THE BEST AREAS
Lisbon is a city of clearly defined neighbourhoods, where just a short stroll can take you from the winding alleyways of ancient Alfama to the wide boulevards of modern Chiado; from the raucous heights of party-town Bairro Alto to the sketchy portside bars of Alcantara. Despite its steep hills, this is a compact city easily navigated on foot – though if walking doesn’t appeal, trams still run through many of the popular areas, plus there’s a metro rail system, and taxis and Uber are more than affordable.

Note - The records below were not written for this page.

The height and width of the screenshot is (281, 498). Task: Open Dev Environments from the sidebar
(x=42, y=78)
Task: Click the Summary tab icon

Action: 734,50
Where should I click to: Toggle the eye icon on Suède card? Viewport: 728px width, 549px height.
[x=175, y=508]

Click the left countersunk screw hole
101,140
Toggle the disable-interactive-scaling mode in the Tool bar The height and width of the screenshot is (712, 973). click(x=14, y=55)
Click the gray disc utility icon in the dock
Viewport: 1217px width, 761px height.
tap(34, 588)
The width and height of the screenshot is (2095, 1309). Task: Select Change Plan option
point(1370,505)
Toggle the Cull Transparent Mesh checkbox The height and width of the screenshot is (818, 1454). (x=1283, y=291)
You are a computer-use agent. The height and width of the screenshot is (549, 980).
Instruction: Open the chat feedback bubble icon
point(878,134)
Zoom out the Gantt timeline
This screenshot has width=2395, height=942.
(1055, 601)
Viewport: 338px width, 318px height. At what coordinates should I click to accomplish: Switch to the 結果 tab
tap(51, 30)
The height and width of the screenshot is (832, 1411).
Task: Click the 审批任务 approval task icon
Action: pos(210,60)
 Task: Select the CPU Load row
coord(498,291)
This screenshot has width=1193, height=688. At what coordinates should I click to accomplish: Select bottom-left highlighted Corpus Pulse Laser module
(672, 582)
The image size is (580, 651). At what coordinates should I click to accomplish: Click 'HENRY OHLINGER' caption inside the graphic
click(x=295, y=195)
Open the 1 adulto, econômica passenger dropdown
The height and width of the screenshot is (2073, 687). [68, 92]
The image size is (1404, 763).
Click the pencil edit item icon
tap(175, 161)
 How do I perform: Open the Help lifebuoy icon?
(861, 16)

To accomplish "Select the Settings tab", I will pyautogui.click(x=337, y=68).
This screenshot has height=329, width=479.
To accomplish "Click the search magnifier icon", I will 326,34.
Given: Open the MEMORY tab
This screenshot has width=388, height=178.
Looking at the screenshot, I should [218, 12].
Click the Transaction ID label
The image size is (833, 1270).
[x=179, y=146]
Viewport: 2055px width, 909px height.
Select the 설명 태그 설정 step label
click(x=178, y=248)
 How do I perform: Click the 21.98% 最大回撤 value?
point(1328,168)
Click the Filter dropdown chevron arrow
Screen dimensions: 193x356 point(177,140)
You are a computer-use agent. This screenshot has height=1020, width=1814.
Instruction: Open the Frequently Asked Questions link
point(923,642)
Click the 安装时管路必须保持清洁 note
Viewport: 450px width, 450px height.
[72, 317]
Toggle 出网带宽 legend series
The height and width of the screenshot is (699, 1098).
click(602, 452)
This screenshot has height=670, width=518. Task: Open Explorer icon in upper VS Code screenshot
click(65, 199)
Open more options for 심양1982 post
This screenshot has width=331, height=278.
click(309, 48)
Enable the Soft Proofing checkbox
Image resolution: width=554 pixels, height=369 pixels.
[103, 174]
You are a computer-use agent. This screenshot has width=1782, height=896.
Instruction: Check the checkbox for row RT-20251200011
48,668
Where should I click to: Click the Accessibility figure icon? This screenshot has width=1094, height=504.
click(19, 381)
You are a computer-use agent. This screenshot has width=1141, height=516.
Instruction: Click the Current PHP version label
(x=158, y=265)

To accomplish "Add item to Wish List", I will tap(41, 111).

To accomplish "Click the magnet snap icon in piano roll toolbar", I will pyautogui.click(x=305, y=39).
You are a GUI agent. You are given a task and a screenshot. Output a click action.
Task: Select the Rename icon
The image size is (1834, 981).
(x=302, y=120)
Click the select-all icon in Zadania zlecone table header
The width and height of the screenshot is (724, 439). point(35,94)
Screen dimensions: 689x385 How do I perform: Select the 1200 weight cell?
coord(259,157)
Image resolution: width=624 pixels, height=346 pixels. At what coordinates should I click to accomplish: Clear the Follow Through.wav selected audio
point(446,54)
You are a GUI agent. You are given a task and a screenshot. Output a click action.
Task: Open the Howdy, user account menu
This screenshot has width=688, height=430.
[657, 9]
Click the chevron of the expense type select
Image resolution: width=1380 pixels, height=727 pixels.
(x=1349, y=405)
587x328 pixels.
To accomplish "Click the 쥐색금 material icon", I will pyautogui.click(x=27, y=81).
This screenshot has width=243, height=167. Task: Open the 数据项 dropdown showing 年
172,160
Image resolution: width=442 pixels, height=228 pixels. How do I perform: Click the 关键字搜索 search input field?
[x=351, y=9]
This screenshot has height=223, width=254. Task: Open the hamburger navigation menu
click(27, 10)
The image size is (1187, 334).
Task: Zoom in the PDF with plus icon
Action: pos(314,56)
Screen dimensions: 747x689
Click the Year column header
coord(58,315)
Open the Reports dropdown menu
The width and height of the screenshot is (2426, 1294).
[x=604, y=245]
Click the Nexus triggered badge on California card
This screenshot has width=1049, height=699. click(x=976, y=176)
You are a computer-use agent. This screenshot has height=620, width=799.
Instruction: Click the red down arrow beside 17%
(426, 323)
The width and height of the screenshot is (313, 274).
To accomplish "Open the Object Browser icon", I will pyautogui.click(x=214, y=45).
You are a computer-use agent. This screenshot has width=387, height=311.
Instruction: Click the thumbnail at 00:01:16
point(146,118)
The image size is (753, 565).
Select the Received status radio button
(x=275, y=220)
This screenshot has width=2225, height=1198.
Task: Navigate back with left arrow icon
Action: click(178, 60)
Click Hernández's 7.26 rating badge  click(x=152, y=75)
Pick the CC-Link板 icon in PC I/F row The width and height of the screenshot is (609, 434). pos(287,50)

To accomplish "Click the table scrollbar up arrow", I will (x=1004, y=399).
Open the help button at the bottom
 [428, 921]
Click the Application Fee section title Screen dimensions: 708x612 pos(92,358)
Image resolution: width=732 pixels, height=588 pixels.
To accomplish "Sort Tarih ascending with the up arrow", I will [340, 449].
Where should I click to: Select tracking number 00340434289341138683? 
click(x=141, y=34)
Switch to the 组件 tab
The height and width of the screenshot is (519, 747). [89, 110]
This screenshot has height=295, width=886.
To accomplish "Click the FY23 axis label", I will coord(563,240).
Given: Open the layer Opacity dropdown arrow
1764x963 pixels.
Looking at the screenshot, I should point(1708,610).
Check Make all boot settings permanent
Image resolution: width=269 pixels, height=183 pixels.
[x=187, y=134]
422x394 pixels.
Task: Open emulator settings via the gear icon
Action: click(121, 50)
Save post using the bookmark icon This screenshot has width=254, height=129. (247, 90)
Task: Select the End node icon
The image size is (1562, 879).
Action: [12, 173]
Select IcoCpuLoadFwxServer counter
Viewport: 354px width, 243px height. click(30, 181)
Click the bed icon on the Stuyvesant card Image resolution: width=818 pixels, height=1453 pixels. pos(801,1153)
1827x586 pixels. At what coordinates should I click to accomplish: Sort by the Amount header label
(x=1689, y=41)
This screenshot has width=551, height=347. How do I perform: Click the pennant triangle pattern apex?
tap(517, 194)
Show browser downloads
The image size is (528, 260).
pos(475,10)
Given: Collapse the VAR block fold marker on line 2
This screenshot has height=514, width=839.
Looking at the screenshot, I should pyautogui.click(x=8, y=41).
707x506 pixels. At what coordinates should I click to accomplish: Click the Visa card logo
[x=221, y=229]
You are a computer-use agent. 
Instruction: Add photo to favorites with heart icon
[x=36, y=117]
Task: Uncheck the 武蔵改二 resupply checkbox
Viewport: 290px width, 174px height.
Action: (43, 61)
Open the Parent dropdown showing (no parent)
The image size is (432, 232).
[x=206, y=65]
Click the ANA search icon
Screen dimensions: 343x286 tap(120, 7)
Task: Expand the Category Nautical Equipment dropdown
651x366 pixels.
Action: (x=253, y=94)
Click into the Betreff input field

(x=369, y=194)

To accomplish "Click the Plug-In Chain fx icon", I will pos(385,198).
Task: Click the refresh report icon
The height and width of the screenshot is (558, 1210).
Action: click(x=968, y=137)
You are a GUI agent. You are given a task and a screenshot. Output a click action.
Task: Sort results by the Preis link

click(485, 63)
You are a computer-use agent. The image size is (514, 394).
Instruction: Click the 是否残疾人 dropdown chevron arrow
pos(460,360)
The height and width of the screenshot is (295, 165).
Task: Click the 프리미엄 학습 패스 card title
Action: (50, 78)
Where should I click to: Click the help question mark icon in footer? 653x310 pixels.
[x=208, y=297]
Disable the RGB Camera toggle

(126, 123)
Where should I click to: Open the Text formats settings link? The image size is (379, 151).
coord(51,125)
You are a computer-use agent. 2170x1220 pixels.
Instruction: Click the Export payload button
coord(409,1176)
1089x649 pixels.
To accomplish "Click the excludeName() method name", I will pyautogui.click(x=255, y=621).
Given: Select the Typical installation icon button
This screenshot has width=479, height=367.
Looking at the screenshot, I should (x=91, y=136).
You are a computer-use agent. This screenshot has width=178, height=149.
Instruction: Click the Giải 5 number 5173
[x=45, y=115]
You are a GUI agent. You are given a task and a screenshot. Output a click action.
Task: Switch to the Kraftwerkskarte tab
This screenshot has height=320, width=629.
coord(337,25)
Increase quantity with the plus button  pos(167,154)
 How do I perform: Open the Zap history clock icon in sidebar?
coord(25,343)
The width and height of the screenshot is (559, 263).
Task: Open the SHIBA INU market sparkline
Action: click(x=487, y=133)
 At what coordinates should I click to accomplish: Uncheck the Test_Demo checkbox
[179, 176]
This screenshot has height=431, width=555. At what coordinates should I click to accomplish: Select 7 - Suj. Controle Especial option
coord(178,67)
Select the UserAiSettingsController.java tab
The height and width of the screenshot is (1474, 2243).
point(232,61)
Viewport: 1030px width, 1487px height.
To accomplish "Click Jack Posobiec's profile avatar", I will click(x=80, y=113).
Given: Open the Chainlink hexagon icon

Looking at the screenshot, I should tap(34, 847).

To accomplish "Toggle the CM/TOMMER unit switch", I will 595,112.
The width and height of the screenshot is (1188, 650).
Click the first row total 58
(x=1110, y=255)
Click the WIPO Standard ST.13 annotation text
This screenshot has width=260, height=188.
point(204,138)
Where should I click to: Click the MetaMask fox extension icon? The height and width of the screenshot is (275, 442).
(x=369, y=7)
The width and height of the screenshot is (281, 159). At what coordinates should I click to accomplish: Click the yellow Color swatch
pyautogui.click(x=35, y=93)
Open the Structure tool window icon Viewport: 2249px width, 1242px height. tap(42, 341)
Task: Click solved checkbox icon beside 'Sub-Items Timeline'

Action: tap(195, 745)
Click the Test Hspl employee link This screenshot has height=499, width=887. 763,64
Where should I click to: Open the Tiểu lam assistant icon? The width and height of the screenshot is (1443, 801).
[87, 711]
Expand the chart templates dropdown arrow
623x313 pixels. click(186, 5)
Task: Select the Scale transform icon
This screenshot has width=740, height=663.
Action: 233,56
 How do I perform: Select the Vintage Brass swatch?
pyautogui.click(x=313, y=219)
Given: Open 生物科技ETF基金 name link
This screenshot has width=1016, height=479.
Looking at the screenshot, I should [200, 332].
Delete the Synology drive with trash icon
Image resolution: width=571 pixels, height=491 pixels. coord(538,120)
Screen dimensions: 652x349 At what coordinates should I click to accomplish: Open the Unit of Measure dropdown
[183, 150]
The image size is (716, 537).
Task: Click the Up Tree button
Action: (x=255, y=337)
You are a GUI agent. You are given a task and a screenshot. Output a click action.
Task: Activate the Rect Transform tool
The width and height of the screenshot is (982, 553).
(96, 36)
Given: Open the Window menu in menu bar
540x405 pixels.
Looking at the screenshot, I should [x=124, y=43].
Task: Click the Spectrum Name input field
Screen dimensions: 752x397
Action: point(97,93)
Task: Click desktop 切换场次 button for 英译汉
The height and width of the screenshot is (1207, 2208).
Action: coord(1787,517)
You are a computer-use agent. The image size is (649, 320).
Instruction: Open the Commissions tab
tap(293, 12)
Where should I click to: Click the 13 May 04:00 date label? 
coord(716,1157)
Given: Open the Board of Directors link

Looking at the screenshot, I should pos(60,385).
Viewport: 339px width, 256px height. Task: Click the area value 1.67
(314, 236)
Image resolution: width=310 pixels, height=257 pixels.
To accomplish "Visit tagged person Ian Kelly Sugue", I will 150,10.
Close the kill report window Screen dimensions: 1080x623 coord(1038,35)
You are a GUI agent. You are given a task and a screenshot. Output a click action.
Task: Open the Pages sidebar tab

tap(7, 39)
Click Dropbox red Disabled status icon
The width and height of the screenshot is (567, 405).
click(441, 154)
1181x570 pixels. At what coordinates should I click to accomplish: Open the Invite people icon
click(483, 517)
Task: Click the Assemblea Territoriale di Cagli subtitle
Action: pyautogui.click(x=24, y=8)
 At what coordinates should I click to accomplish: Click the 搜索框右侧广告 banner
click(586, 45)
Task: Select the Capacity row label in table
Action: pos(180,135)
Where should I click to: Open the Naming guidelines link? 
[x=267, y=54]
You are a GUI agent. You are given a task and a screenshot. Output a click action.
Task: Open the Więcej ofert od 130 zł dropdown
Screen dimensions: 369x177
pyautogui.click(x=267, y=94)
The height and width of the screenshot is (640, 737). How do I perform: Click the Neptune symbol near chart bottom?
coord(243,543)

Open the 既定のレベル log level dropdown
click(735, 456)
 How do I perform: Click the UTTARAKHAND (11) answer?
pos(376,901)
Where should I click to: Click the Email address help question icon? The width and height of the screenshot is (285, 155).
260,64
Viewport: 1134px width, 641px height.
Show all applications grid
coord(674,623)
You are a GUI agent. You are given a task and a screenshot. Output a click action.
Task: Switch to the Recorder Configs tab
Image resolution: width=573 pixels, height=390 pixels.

Sprawled across a hilltop near the city centre, Bairro Alto is the heart of Lisbon’s nightlife, a neighbourhood whose cobbled streets are charming by day, and teeming with revellers at night. Drinking on the street is legal in Lisbon – the footpaths here as busy as the pubs.
Those craving historical charm need look no further than Alfama, one of Lisbon’s oldest neighbourhoods – a place of narrow alleys and steep staircases, of small squares surrounded by brightly tiled apartment blocks. Grandmothers call out to each other from windows; kids kick soccer balls in the street. This is also the best place to see fado, Portuguese folk music, played live in a local bar.
Elegant, picturesque Belem has long been popular with travellers thanks to its water frontage, historic buildings and museums, and a little place called Pasteis de Belem – the pastry shop that invented the Portuguese tart. There are always long queues, but it’s worth the wait.
Think of Principe Real as Bairro Alto’s slightly more mature sibling, a neighbourhood that still has plenty of bars, cafes, restaurants and ginjinherias – shops selling traditional sour cherry liqueur – but they’re of the more laidback, local variety. Principe Real is also home to some of Lisbon’s best art and design stores.
Downtown Lisbon is a perfect grid of narrow streets and pedestrian malls that lead to the waterfront. This is where you’ll find most of the city’s hotels, as well as some large plazas in which to sit with a beer and enjoy the scenery. Baixa has a notable advantage, too: it’s dead flat, which is unusual in this undulating city.